Like in most communities, Comcast is the only game in our community. There are plenty of communities mostly in the hill towns around here that are largely left to fend for themselves. Comcast doesn’t go there because it’s not profitable. There are fewer subscribers and the houses are further apart. The town of Leverett has only 1900 residents so they had to figure out how to do it themselves. In one sense though they were lucky. Amherst, Massachusetts is not too far away. They could get service there and extend it across the telephone polls to the town.
It’s too early to know if we will be successful in getting our city of 30,000 to build a muni. We haven’t formally petitioned the City Council yet. It seems kind of redundant since Comcast is available everywhere. But it’s the only game in town. Leverett across the river with a much more spread out population though has figured out it can deliver a service nearly seventeen times faster than Comcast’s for about the same price. That sounds … appealing!
So a group of us are organizing. Right now this involves mostly reaching out and research. On the face of it though there is a business case to be made for a city muni. Perhaps the best-known muni and one of the most controversial is one built for the City of Chattanooga, Tennessee against the strong wishes of Comcast. Its most popular service is the 100 megabits per second service, priced at $57.99 a month. This suggests that a muni should cost about a third less for similar service compared with Comcast.
It turns out that saving money is just one of the many reasons for communities to build munis. In our research we’ve uncovered a whole lot of other reasons. Here are just some:
- Comcast is responsible to shareholders, so they have every incentive to bilk customers for all they can get. It’s not too hard since they are the sole provider. A public board though would oversee a muni. It would be not-for-profit and presumably accountable to its subscribers and our city government.
- Comcast is “innovating” by doing away with Net Neutrality, although it claims it won’t slow down services for websites. But it certainly could, particularly if they think they could make a buck doing so. A muni would probably require Net Neutrality.
- Comcast has no competition and thus no reason to lower prices but plenty of reasons to raise them. Verizon did introduce its FiOS service in a few neighborhoods but quickly learned it wasn’t profitable to do it citywide. They will make money in services that have fewer competitors, so they are concentrating on wireless access.

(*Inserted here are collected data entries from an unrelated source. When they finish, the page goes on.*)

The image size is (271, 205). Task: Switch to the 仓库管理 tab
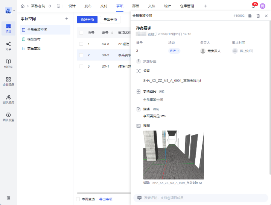click(187, 6)
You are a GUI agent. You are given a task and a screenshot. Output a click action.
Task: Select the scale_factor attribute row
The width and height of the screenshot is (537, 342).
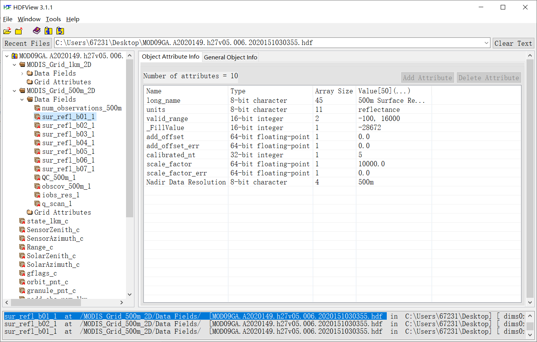(x=169, y=164)
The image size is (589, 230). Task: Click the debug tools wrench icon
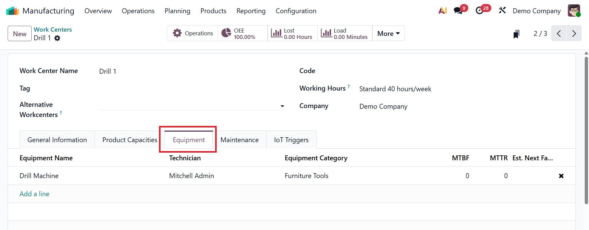coord(502,11)
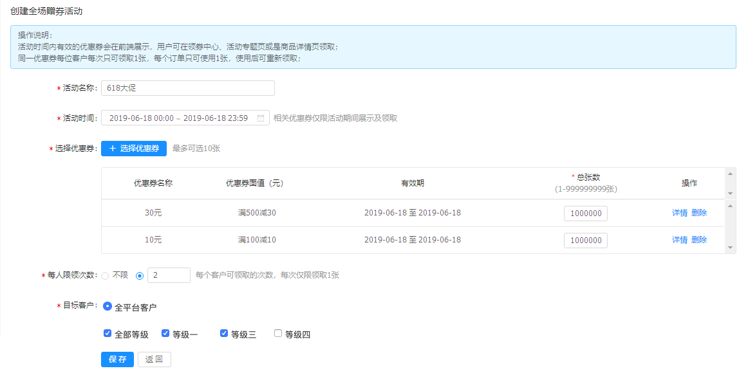Select the 全平台客户 radio button
Viewport: 739px width, 382px height.
click(x=108, y=307)
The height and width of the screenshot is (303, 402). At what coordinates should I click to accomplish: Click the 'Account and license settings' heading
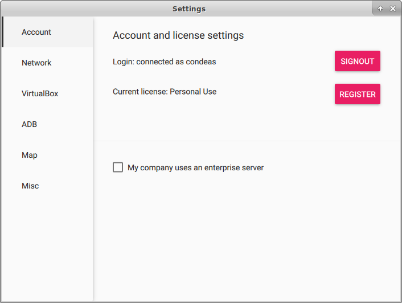tap(178, 35)
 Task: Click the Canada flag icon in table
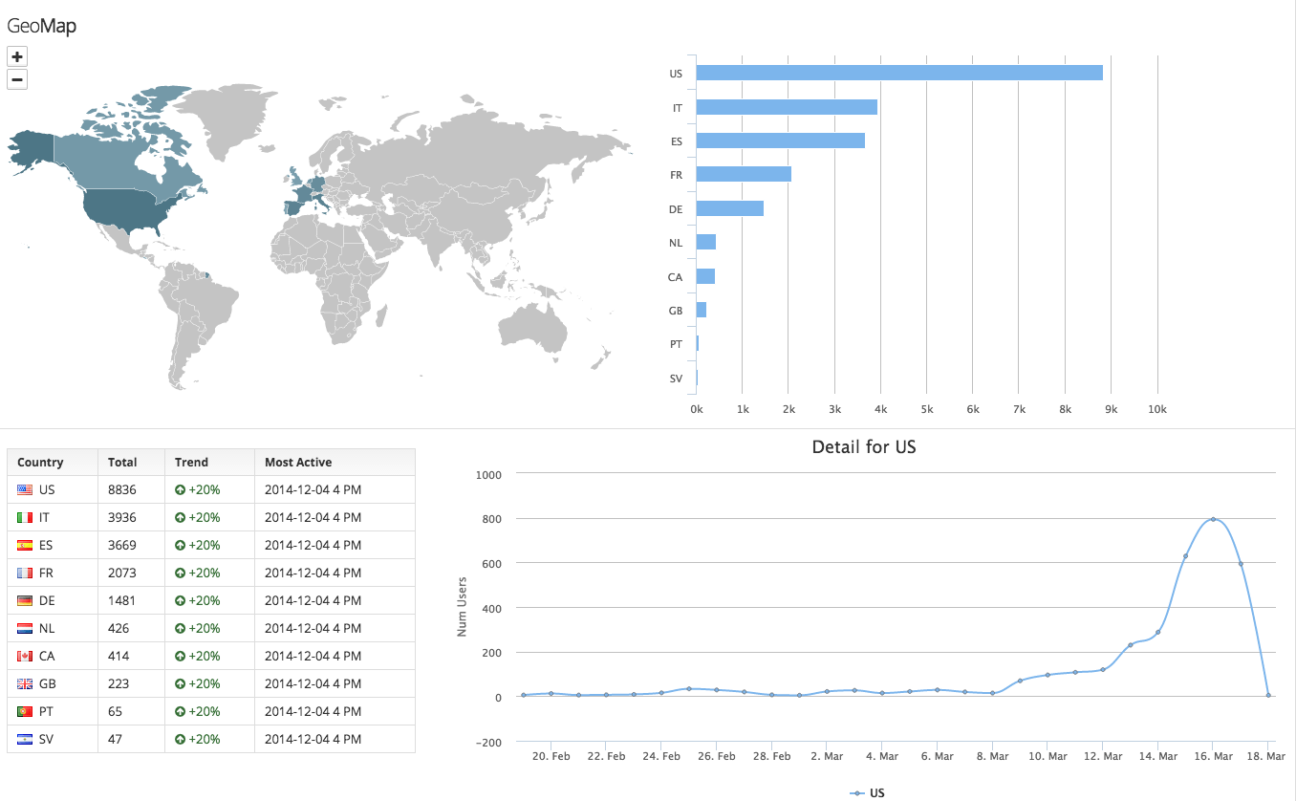pyautogui.click(x=25, y=656)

- Comcast isn’t improving their network. Many of the telephone polls have their optical fiber on them, but not all of them and less so along stretches of road that are less populated. It’s all stepped down to coaxial cable at some point, but in places there is a lot of coaxial cable between your home and a fiber drop. There’s no reason for Comcast to improve their network because there’s no competition and doing so would lower profits anyhow.
I believe that high-speed Internet access is a requirement today. It is really a new utility, the same way power, gas and sewage are. To meet the needs of citizens in these communities, Internet service should be managed by some sort of governmental body. The private sector model is largely a failure. It has failed in the hill towns around here because the private sector won’t serve that market. It’s a failure also because you only have one choice in most markets.
It’s time. The Tennessee Valley Authority was created to bring electricity to Appalachia because the private sector wouldn’t. Massachusetts is making half-hearted efforts to subsidize high speed internet for the hill towns via a Wired West initiative, but it’s underfunded and mostly languishing.
One of the reasons Trump won the presidency in 2016 was because of the frustration of people in more rural communities. I’m sort of in this boat now. Here the economy has grown little if at all since the Great Recession. That’s is part of its charm to me. (I can actually see the stars at night again.) But it’s not too hard to see that a good part of the reason these communities are suffering is that they suffer from an unequal playing field. Cities with their natural higher densities are going to be profitable to serve so they will get robust high-speed Internet and maybe residents can choose from multiple providers.
In most cases these hill towns around here don’t have the money to create their own munis. Towns like Leverett found ways to do it through issuing bonds, and that’s probably how it will get built where I live if we can convince the City to sanction one. By having robust high-speed Internet out here in the more rural parts of the country at an affordable price, communities like mine can begin to seriously address the rural vs. urban divide, much the way the Tennessee Valley Authority brought Appalachia into the 20th century.
For the foreseeable future though not much in the way of resources will come from the federal government. So mostly we must roll our own, if we can figure out a way to do so. In the case of my small city I think it will encourage businesses and entrepreneurs to move here, where the cost of living is lower anyhow and where many natural beauties are literally just outside your door.
You can learn more about municipal networks at muninetworks.org. If like me you are frustrated by the lack or high cost of high-speed Internet maybe you should do what I am doing and rise up and demand it.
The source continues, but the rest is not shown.